Доктор Фельдман наконец разрешила осмотреть нос, продиктовав медсестре длинный перечень анализов дрожащим от страха голосом. Она выпалила медсестре ряд каких-то загадочных медицинских терминов, из которых ему показались знакомыми лишь пять-шесть названий.
На двух усталых мужчин в коридоре никто не обращал ни малейшего внимания: ни санитары с каталками, ни медсестры, снующие с историями болезни из палаты в палату, ни врачи в белых халатах, уткнувшиеся в результаты анализов, болтающие по телефону или что-то вполголоса обсуждающие между собой. Никто даже не подозревал о том, что произошло в маленькой палате за спиной Суонна и Шмидта.
– С ума можно сойти, – тихо сказал Шмидт, бросив взгляд на Суонна. – Как вы, Лютер? Вид у вас какой-то растерянный.
Суонн вымученно усмехнулся:
– Растерянный – это очень мягко сказано.
Шмидт кивнул.
– Скажите-ка… вот вы там говорили, мол, это естественно, научно объяснимое явление, это вы мозги пудрили?
– Нет, – сказал Суонн. – В смысле… а как же иначе-то?
Вместо ответа Шмидт сказал.
– Надо доложить капитану и ввести его в курс дела. Нормальный мужик и дипломат.
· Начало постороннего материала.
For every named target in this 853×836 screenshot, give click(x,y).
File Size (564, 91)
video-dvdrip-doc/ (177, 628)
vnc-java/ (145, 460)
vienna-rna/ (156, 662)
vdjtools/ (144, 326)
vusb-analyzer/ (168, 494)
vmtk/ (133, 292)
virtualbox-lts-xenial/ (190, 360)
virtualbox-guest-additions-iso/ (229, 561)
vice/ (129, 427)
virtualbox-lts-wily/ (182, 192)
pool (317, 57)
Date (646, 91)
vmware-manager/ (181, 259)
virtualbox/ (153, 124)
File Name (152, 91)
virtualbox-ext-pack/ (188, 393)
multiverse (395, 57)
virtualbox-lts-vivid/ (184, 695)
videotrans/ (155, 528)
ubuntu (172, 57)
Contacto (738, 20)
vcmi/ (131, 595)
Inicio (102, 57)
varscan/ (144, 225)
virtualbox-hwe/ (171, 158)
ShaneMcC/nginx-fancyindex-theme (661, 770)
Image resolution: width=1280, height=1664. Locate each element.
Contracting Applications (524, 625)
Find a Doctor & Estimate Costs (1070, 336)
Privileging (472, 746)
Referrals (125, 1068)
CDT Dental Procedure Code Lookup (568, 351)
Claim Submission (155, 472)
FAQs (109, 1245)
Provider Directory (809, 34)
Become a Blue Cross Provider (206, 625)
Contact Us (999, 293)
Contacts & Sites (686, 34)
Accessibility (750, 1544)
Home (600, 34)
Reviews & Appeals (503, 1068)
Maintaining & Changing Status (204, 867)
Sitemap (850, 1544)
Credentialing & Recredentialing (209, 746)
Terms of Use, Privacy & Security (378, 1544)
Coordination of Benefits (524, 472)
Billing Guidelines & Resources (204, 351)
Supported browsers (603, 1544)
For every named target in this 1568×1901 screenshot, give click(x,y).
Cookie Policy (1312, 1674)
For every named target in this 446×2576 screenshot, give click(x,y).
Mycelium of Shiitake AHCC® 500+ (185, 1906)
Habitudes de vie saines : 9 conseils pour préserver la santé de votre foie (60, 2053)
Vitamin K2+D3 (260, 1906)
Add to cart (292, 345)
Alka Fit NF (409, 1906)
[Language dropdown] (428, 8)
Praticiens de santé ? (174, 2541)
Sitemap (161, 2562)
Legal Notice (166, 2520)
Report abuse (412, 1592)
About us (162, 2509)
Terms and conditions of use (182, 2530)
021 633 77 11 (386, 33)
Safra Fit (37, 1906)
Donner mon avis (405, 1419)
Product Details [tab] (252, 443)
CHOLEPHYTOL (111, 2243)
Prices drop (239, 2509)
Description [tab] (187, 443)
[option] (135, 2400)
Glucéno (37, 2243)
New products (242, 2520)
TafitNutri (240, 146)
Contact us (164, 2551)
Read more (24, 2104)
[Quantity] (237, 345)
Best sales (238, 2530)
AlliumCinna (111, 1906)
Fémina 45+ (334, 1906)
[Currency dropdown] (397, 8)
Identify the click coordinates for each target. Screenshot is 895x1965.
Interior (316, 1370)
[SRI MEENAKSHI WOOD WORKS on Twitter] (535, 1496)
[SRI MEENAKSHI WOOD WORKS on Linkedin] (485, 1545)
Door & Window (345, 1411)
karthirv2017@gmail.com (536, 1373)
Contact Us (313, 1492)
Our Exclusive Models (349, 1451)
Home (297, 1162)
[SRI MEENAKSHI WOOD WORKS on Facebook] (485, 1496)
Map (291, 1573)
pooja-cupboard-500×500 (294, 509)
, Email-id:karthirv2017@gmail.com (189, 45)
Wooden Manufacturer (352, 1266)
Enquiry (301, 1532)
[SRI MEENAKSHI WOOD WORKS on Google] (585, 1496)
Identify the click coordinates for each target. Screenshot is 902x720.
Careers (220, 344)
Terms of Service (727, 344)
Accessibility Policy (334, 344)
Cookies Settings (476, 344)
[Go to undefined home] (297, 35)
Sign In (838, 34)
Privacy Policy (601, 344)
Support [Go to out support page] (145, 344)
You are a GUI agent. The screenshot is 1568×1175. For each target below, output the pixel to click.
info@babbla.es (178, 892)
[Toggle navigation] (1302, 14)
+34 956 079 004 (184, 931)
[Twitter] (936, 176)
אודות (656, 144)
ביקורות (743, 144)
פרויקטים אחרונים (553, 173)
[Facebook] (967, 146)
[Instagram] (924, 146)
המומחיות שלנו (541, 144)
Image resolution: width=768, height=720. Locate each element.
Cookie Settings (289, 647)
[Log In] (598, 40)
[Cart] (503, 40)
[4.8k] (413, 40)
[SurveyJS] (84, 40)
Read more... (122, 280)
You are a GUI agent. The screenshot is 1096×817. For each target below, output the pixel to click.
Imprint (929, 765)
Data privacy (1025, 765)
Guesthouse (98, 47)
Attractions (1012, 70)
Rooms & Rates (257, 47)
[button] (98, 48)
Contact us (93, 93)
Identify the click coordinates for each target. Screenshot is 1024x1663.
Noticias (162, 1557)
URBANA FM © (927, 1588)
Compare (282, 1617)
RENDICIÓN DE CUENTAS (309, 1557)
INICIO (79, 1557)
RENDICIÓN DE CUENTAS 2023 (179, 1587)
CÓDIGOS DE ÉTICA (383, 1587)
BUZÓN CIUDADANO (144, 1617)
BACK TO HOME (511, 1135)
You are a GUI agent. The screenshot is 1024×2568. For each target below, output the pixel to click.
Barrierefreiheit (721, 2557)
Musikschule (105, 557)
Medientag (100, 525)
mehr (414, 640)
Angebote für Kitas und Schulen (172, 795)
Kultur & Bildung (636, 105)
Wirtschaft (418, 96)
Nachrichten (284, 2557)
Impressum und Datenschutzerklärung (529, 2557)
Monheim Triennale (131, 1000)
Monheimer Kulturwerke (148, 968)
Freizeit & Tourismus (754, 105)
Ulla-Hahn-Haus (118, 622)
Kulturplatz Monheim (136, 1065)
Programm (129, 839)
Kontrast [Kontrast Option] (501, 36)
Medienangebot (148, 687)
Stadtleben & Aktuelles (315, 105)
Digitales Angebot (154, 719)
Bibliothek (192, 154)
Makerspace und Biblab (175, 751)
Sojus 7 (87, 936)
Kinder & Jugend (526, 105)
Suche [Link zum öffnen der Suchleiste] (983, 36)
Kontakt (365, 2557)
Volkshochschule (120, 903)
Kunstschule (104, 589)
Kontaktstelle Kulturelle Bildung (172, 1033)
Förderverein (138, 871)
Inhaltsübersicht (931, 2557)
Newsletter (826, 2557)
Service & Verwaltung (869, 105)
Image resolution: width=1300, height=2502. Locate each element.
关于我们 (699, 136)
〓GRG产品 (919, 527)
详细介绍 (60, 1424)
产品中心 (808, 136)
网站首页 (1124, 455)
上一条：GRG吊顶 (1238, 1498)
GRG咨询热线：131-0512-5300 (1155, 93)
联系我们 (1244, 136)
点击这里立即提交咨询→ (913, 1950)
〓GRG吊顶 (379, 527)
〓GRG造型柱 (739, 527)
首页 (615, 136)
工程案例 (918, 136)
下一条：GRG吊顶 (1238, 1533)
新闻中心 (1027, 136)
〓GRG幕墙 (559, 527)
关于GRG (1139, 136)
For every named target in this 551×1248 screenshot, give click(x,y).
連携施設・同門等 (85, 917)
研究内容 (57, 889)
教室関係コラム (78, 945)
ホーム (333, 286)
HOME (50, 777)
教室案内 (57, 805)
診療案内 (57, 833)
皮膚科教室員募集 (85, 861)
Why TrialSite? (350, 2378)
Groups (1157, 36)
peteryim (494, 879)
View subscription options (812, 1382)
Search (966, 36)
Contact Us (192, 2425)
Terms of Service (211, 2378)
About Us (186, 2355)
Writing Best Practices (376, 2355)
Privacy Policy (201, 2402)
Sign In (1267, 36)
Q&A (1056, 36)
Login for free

Он придумает, как все устроить, чтобы это дело не всплыло в прессе. И с журналистами обращаться умеет, впарит им какую-нибудь туфту, чтобы нас не доставали, пока док проводит анализы.
Суонн кивнул в сторону палаты, из которой они только что вышли.
– Как думаете, может, одних санитаров маловато будет?
– Да уж. Надо будет подобрать надежных ребят и упросить капитана, чтоб прислал их ко мне на подмогу, – Он помолчал. – А у вас какие планы?